[Collected data entries]
● ● ●

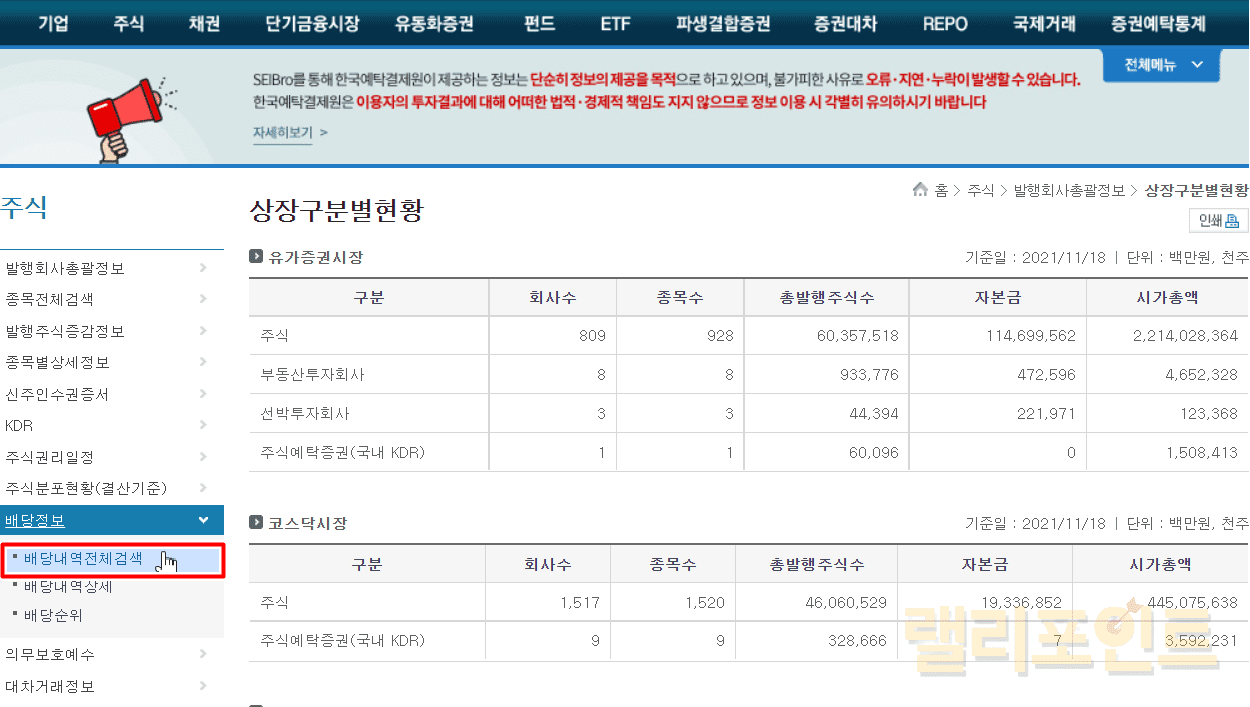This screenshot has width=1250, height=707.
Task: Click the 자세히보기 link
Action: [283, 132]
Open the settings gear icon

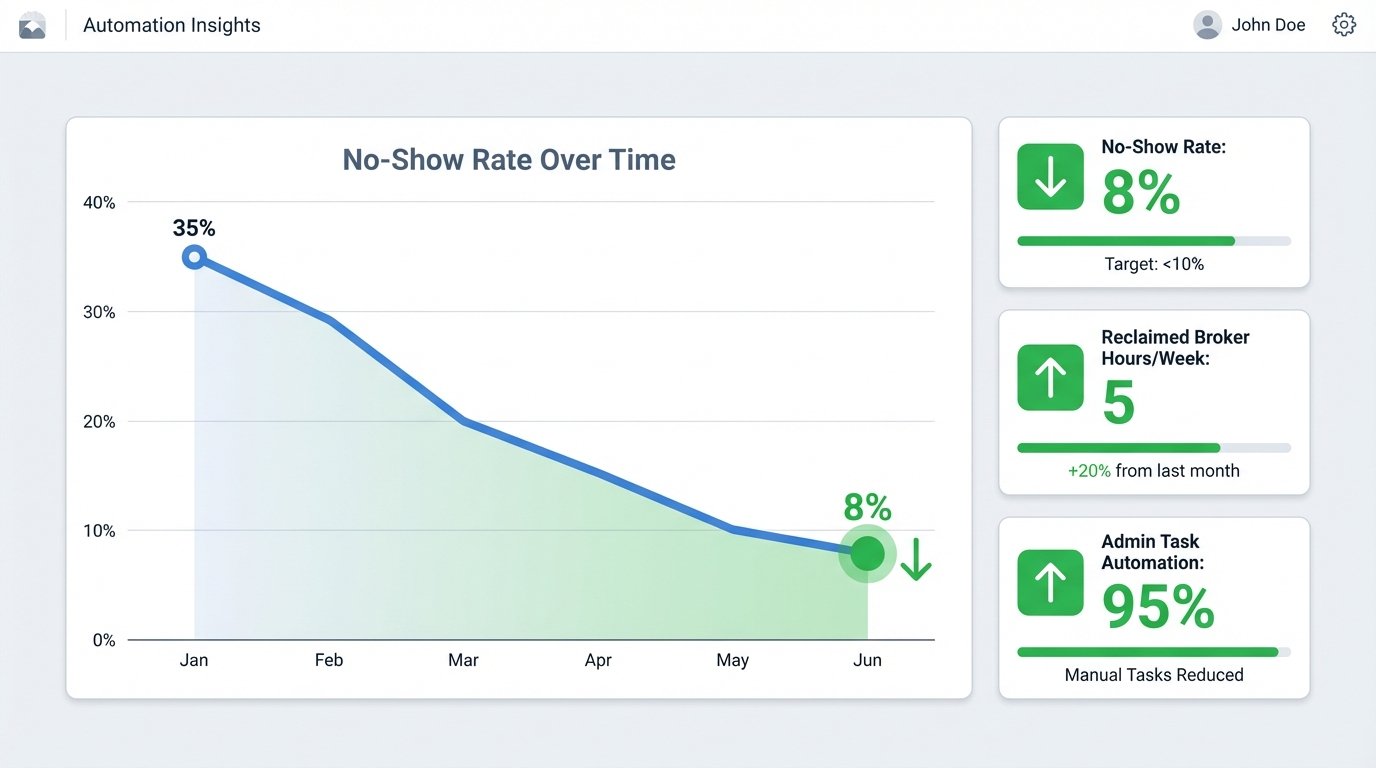coord(1344,24)
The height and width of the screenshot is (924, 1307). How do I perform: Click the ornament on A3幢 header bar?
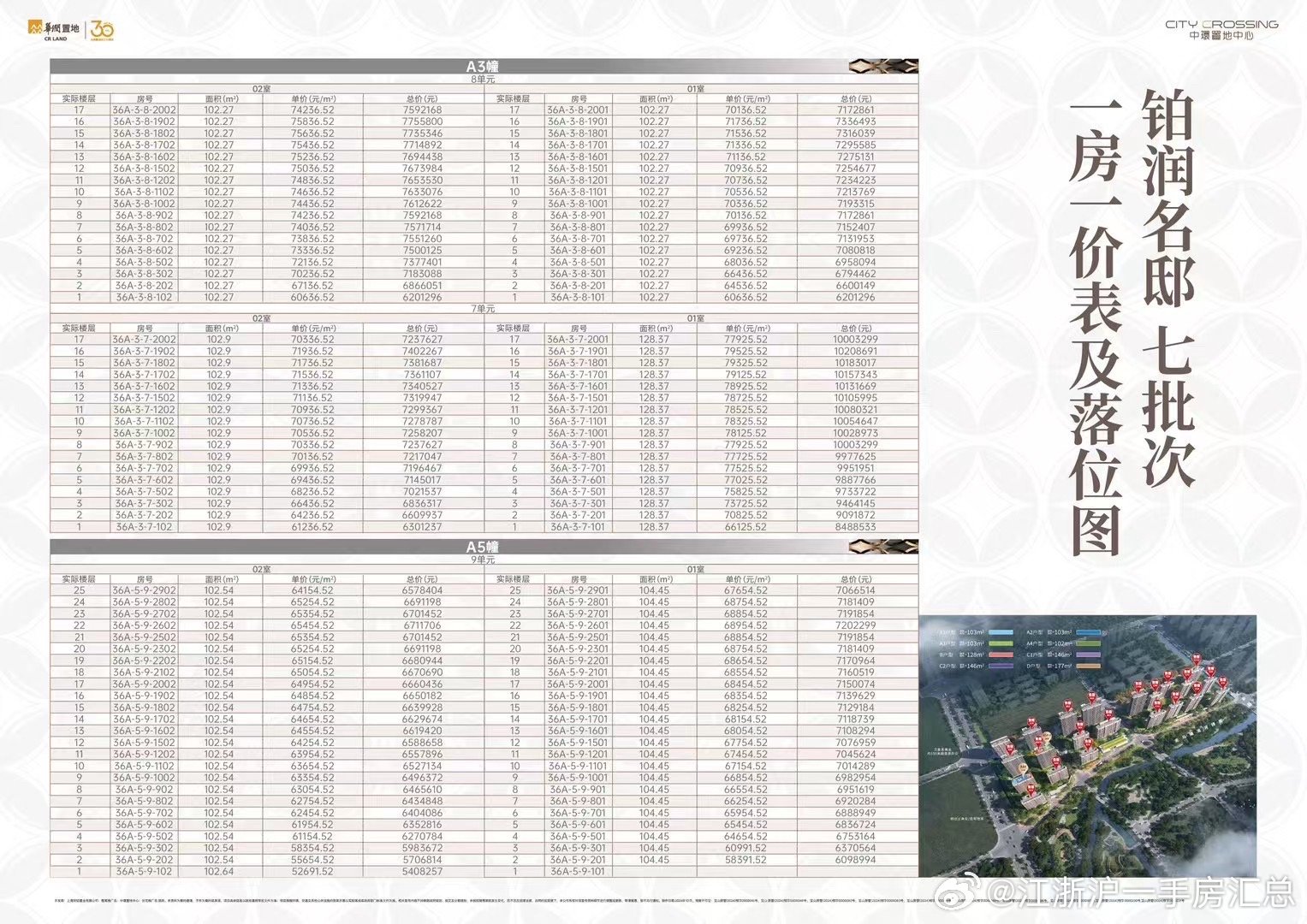tap(882, 67)
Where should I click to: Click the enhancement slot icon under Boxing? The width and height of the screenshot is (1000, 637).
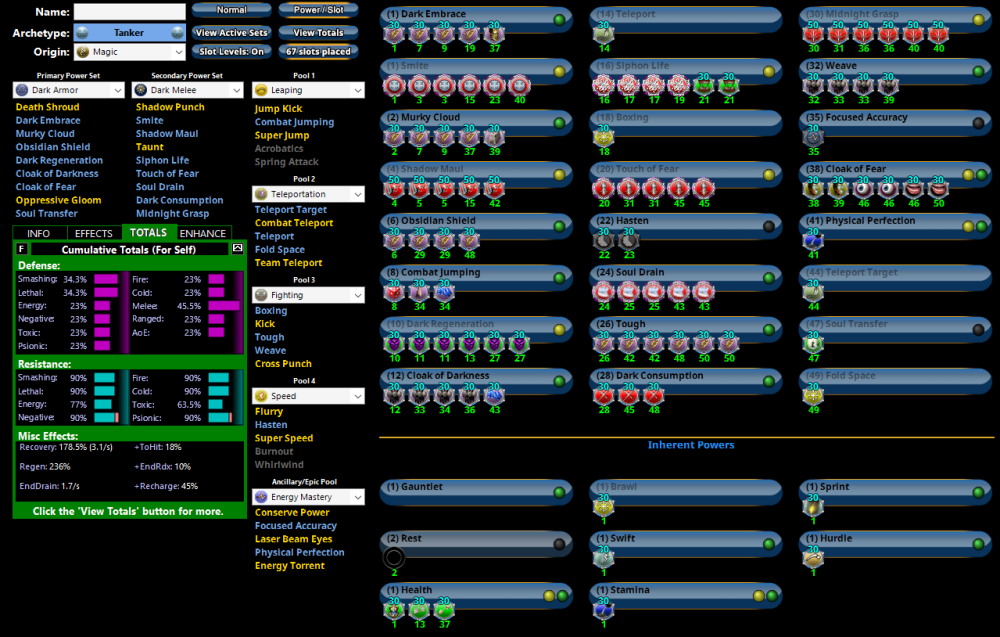pyautogui.click(x=603, y=137)
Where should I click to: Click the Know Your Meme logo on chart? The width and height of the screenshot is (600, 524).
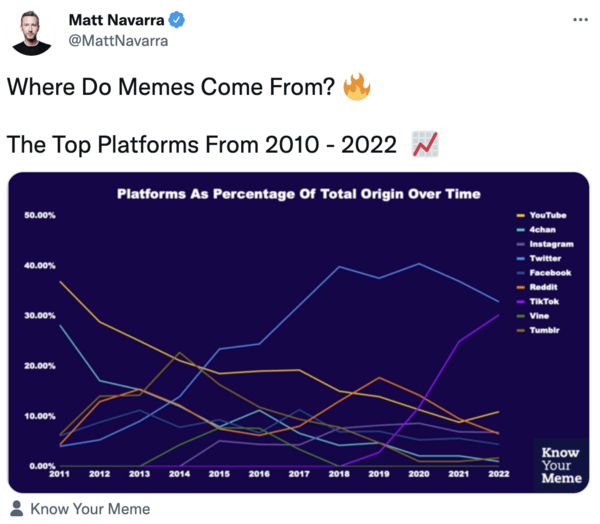coord(559,465)
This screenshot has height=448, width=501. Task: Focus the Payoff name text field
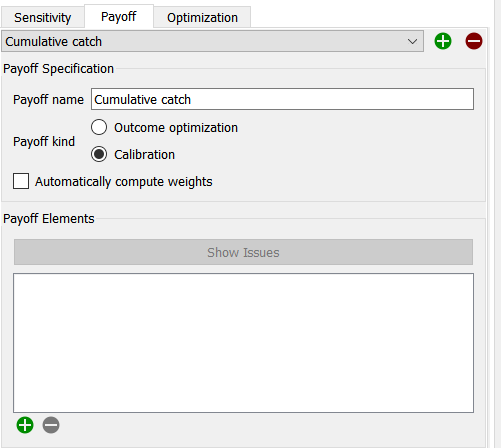coord(282,99)
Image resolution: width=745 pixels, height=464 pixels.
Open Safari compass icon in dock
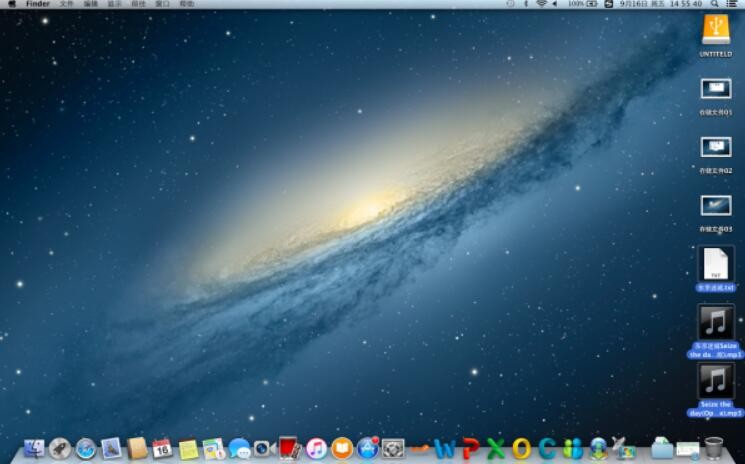click(86, 449)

● ● ●

[Directions for this task] The lines wanted run from the line containing "The height and" through the end of the entries; return them exactly, both ends included, and keep pictures out.

[Reply to the task]
The height and width of the screenshot is (924, 1307). How do I perform: Click the ornament on A3幢 header bar?
tap(882, 67)
Where should I click to: Click the enhancement slot icon under Boxing? The width and height of the screenshot is (1000, 637).
pyautogui.click(x=603, y=137)
Where should I click to: Click the Know Your Meme logo on chart? The width and height of the screenshot is (600, 524).
coord(559,465)
This screenshot has height=448, width=501. Task: Focus the Payoff name text field
coord(282,99)
Image resolution: width=745 pixels, height=464 pixels.
Open Safari compass icon in dock
click(86, 449)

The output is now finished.